Magazine Il est difficile de comprendre qu'au sein d'un couple, même aimant une femme puisse être violée. Pourtant les chiffres (énormes) sont là et une jeune cinéaste a voulu dénoncer ce crime en le montrant.


La violence est partout, elle s'infiltre même au sein des couples, là même où elle est banalisée, moins dénoncée et parfois même non identifiée en tant que telle. Selon des chiffres du Conseil de l’Europe, la proportion de femmes ayant subi des violences entre partenaires (en ce compris le harcèlement) atteindrait les 45%. Selon les chiffres de l’enquête de l’Agence des droits fondamentaux de l’UE publiée en 2014, 6% des femmes ont subi des violences physiques et/ou sexuelles de la part de leur partenaire ou ex-partenaire.

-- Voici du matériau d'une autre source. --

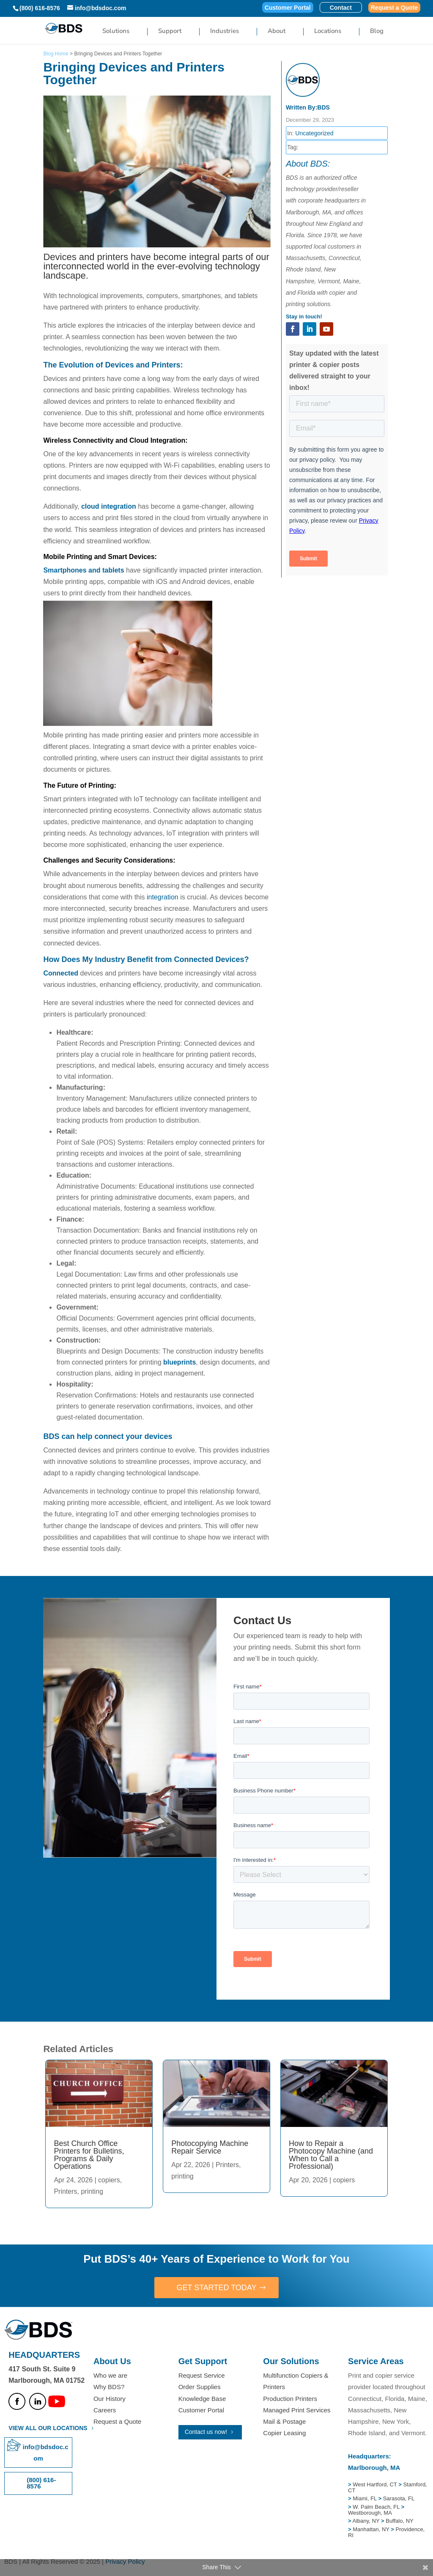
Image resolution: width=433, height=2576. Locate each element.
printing (92, 2191)
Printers (65, 2191)
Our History (109, 2398)
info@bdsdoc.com (46, 2452)
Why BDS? (108, 2386)
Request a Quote (394, 8)
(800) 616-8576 (39, 8)
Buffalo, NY (400, 2521)
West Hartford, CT (375, 2484)
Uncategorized (314, 133)
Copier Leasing (284, 2432)
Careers (104, 2410)
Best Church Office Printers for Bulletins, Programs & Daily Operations (89, 2154)
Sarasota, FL (398, 2498)
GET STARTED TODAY (216, 2287)
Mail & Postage (284, 2421)
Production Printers (290, 2398)
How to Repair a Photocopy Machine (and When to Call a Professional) (331, 2154)
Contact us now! (206, 2431)
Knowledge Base (202, 2398)
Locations (327, 31)
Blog (377, 31)
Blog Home (55, 54)
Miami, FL (365, 2498)
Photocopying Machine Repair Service (209, 2147)
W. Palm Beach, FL (375, 2507)
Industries (224, 31)
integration (162, 897)
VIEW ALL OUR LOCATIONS (47, 2428)
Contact (341, 8)
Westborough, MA (370, 2513)
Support (169, 31)
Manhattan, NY (372, 2529)
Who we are (110, 2375)
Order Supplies (199, 2386)
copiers (109, 2180)
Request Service (201, 2375)
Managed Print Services (296, 2410)
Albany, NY (367, 2521)
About (276, 31)
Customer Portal (288, 8)
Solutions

"Tu m'aimes plus c'est ça ?"

En apprenant que ce genre de crime représente 30% des cas de viols en France (peu ou prou comme dans tous les pays d'Europe),une jeune française scénariste, Chloé Fontaine, a décidé de s'attaquer à ce crime "banal" au travers d'un court métrage appelé "Je suis ordinaire".

"Ce thème fait partie d’un des nombreux thèmes que je souhaitais aborder depuis longtemps. J’attendais dans l’espoir que quelqu’un de plus talentueux que moi en parle, au travers d’une réalisation qu’elle soit cinématographique ou autre. Mais j’ai attendu, attendu, elle n’est jamais venue. Alors plutôt que de crier « zai zai zai zai », j’ai décidé de me retrousser les manches", a-t-elle expliqué.

Dans cette vidéo de 2 minutes un jeune couple paressant au lit se demande quel film regarder. L'homme propose celui de Gaspard Noé qui, avec sa scène de viol filmé dans le détail" a créé une polémique importante il y a deux ans. "Il me donne envie de vomir", commente la fille. Les deux s'embrassent mais la tendresse va vite virer à une sorte d'affrontement dont l'homme n'est pas conscient :lui montre clairement qu'il a envie de faire l'amour. La fille lui dit non à deux reprises de manière claire. On passe par la case chantage : "Tu m'aimes plus c'est ça ?" Elle veut le rassurer mais il n'écoute plus et la force alors que la jeune file, le regard dans le vide se laisse faire

La conclusion est d'une ironie cruelle. Sans se rendre compte de rien, après avoir "tiré son coup", l'homme reprend la conversation "Bon alors Irréversible?", fait-il en parlant du film. Effectivement, la violence invisible à ses yeux a marqué à jamais sa compagne qui se sent souillée.

"Moins on parle d’un problème, plus on se sent seul à en être victime"

© Extrait "je suis ordinaire"

Dans le texte d'introduction, Chloé Fontaine parle de ce tabou : "​J’ai l’impression que les femmes qui sont le plus touchées par le scénario sont reconnaissantes qu’enfin « on en parle ». Qu’on les déculpabilise aussi. Car je dis clairement que ce que je dépeins ici est un viol. Et surtout, elles se sentent moins seules. Moins on parle d’un problème, plus on se sent seul à en être victime. Et alors on doute de son statut de victime, car on ne sait même pas si c’est une agression. On n'a pas de comparatif. Un viol nous est toujours montré, dans les films, les campagnes de sensibilisation, les peintures, les livres, accompagné de violences physiques."

"Et je voudrais également que les hommes se rendent compte que parfois, sans le vouloir, ils brusquent la femme qu’ils aiment. Ils la forcent et souvent malgré eux ! Parce qu’ils n’écoutent pas. Ecoutez votre corps mais aussi celui de votre partenaire. Respectez vos désirs mutuels et je pense que cela peut influer très fortement sur l’épanouissement de chacun."